Deletion of the transmembrane helix promotes greater stability and biological activity.
(A) NACC2-NTRK2 examined thus far in this work is shown as NACC2-NTRK2(ex4:ex13), in comparison with two derivatives: NACC2-NTRK2-ΔTM, deleting just the transmembrane helix, and NACC2-NTRK2(ex4:ex15) which deletes NTRK2 exons 13 and 14. (B) HEK293T cells expressing NACC2-NTRK2, NACC2-NTRK2-ΔTM and NACC2-NTRK2(ex4:ex15) were examined for activation of downstream signaling pathways, as described previously for Figs 1D and 3C. (C) The immunoblots presented in (B), together with additional independent replicates, were quantitated by ImageJ and used to calculate the changes in P-NTRK2, P-MAPK, P-PLCγ1, and P-STAT3, after normalization of each sample in comparison to total NTRK2, MAPK, PLCγ1, and STAT3. The P values of two-tailed paired t tests are shown for wild-type NACC2-NTRK2 versus each of the mutants KD and ΔTM. Statistical significance is indicated as follows: ns = not significant; * = P ≤0.05; ** = P ≤0.01; *** = P ≤0.001; **** = P ≤0.0001. Three independent replicates were used for each condition. (D) The biological activity of NACC2-NTRK2(ex4:ex13) was compared to NACC2-NTRK2-ΔTM using NIH3T3 cell transformation assays.
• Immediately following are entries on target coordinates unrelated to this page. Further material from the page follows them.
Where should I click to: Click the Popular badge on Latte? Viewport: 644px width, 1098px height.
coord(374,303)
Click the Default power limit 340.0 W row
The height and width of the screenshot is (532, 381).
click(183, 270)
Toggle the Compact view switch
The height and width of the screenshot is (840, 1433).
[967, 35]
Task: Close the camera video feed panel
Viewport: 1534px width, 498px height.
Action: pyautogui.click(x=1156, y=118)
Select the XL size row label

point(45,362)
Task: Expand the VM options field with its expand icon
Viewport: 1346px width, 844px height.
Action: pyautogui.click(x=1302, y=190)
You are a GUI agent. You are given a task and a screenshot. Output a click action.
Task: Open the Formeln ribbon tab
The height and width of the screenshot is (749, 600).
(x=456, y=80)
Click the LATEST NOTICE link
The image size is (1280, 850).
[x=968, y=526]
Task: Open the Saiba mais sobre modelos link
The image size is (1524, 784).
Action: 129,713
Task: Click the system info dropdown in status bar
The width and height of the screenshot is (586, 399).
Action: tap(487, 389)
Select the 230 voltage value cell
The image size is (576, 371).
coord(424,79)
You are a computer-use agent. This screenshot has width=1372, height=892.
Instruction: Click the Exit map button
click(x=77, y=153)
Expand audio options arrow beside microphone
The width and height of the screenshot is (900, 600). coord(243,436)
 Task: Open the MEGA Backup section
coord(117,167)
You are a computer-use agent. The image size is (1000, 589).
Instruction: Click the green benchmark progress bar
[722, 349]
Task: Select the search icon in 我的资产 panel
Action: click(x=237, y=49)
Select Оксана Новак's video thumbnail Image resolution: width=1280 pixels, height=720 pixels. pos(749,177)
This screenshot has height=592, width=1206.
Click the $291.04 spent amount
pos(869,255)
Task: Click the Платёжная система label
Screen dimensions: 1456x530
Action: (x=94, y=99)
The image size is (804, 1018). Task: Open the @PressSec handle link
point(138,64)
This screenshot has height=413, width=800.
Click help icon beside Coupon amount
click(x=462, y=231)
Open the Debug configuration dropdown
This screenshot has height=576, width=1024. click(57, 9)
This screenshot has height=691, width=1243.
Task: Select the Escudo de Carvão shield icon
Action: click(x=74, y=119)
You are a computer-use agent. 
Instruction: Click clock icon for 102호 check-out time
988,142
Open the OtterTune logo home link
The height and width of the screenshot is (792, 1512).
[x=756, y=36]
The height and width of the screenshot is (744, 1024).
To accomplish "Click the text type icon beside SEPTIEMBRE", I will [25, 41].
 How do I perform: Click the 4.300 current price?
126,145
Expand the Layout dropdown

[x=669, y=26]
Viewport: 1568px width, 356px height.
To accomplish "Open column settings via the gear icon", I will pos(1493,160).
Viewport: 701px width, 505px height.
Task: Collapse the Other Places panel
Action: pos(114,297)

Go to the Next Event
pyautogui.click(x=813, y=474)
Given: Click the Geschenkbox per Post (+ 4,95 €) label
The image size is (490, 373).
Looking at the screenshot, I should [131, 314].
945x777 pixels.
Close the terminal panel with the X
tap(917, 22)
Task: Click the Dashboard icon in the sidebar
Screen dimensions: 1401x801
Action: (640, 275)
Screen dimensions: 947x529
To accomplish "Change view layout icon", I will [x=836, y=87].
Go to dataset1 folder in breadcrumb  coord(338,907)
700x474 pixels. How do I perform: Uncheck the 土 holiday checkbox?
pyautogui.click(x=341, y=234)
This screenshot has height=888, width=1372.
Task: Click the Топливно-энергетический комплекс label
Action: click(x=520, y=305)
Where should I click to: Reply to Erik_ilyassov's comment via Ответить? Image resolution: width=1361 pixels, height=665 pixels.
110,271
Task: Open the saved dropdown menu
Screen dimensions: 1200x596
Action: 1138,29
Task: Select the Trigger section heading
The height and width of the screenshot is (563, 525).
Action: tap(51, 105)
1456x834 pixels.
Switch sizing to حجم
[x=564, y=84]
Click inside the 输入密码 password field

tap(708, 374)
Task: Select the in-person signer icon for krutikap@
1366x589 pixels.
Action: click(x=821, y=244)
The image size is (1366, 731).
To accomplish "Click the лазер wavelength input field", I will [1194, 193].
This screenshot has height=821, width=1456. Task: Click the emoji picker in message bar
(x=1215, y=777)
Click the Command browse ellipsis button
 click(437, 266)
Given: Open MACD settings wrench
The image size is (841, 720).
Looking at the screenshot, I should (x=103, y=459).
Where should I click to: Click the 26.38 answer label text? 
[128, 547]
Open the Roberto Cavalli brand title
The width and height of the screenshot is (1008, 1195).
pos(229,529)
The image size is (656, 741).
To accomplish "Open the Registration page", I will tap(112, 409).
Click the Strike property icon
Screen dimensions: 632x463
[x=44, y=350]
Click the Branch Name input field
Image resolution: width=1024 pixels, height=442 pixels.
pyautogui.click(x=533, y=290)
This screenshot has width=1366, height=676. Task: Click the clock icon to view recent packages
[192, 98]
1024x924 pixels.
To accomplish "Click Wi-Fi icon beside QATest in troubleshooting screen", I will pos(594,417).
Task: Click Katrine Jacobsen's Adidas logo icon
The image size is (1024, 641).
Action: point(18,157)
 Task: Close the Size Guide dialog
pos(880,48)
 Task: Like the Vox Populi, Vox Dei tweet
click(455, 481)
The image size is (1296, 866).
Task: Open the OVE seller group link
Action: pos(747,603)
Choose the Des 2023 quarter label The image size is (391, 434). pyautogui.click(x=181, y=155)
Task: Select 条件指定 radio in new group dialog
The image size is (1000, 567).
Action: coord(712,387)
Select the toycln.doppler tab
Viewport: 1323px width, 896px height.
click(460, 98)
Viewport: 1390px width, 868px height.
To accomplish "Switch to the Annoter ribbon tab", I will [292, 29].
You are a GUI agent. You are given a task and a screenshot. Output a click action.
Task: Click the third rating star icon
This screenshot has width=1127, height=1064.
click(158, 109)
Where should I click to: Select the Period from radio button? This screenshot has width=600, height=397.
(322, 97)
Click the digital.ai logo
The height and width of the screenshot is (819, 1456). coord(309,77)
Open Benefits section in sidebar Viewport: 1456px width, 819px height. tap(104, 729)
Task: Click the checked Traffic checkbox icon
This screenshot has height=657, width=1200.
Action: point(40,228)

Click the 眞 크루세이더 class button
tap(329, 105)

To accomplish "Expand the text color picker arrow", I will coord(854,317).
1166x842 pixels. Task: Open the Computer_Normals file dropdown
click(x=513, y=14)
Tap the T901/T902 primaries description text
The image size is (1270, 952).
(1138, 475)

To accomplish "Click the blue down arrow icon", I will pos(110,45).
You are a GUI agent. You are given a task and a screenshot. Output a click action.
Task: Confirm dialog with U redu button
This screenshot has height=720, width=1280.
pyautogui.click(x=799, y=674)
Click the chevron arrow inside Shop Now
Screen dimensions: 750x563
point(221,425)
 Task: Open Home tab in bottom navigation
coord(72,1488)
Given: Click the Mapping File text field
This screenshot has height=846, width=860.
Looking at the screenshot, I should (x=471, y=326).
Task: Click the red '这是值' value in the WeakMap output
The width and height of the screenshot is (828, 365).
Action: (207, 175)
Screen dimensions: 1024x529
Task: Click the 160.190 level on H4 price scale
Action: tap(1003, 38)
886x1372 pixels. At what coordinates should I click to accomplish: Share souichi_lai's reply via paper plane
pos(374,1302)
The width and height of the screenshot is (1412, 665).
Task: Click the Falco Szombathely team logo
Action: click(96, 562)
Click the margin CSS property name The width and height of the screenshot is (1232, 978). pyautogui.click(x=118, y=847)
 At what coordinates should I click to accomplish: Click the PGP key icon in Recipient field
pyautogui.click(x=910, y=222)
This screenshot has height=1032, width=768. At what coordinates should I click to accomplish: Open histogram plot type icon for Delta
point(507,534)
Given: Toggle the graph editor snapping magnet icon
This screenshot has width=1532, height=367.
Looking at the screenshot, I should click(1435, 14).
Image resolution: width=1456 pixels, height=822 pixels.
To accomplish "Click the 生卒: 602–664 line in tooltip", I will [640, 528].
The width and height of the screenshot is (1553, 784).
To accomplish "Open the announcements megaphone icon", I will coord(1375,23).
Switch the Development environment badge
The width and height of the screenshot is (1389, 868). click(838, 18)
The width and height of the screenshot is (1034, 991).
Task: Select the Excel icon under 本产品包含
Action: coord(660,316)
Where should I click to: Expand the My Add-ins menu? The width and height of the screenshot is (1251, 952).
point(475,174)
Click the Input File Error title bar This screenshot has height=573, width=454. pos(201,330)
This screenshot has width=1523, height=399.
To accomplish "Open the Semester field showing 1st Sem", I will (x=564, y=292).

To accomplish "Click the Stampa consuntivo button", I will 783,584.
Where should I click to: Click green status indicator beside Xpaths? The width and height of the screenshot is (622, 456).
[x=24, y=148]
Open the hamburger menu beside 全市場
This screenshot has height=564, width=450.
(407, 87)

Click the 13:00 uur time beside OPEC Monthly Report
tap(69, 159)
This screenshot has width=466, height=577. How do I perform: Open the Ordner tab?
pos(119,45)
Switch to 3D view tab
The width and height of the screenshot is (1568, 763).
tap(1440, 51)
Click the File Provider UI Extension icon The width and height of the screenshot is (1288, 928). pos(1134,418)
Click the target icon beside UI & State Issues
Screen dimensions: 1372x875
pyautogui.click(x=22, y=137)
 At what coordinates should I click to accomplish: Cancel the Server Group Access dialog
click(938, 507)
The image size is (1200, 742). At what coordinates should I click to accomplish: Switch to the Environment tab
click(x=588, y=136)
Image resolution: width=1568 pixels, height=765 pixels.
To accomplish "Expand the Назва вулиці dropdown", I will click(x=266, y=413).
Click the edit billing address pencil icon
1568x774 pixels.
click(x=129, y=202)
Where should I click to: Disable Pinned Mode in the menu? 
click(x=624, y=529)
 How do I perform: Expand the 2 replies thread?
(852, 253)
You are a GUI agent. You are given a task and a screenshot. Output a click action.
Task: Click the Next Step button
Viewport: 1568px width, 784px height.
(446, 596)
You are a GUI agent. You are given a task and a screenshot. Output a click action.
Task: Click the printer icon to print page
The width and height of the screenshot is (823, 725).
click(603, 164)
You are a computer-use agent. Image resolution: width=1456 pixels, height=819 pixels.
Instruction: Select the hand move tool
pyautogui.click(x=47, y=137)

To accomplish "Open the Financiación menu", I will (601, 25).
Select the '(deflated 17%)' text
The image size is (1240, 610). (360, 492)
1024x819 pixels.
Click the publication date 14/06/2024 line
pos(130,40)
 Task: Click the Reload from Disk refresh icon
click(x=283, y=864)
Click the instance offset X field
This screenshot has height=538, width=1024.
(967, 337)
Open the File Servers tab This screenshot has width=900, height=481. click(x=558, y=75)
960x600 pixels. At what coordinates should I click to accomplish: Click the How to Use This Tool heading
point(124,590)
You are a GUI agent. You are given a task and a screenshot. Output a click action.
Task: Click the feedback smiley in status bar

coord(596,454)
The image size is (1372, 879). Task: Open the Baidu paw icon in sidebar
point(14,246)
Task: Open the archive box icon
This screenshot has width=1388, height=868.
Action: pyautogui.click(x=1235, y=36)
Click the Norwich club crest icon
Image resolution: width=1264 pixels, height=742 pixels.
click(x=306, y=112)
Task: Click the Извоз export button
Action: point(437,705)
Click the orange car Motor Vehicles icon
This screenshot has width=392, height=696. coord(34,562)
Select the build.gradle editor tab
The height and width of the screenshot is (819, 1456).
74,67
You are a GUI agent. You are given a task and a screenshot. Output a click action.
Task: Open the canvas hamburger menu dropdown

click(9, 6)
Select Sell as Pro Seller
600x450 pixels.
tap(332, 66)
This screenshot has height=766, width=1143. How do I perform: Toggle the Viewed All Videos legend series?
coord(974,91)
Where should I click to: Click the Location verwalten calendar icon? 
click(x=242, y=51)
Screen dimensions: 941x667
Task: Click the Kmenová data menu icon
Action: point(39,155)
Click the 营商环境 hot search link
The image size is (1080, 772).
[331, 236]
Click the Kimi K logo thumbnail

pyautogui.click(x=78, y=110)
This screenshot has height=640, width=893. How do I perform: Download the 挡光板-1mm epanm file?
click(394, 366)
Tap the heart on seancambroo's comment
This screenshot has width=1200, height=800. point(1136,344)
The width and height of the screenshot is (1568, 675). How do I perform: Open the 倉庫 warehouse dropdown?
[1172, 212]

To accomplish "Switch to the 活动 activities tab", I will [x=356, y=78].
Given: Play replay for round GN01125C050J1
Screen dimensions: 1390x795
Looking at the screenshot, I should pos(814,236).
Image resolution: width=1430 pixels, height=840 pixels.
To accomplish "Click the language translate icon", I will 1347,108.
In this experiment, both NACC2-NTRK2(ex4:ex13) and NACC2-NTRK2-ΔTM were assayed in six independent replicates. The ratio of foci/G418-resistant colonies was calculated as a percentage of transformation +/- SEM relative to NACC2-NTRK2(ex4:ex13), which was set to 100%. The P value of a two-tailed paired t test comparing NACC2-NTRK2(ex4:ex13) with NACC2-NTRK2-ΔTM was 0.0096, and is shown as ** = P ≤0.01. (E) Lysates prepared from cells expressing either NACC2-NTRK2 (left lanes) or NACC2-NTRK2-ΔTM (right lanes) and treated with cycloheximide for the indicated time points were examined by SDS-PAGE and immunoblotted for NTRK2 The left lanes show decreasing amounts of NACC2-NTRK2 in the presence of cycloheximide, while the right lanes reveal little or no change in NACC2-NTRK2-ΔTM under identical conditions. (F) The half-life of NACC2-NTRK2(ex4:13) was determined to be approximately 18 hours, that of NACC2-NTRK2(ex4:15) approximately 42 hours, while the half-life of NACC2-NTRK2-ΔTM could not be determined due to its stability over the time course of this experiment. Quantitation was accomplished using ImageJ with a minimum of three replicates for each sample, and half-lives were determined by least squares analysis.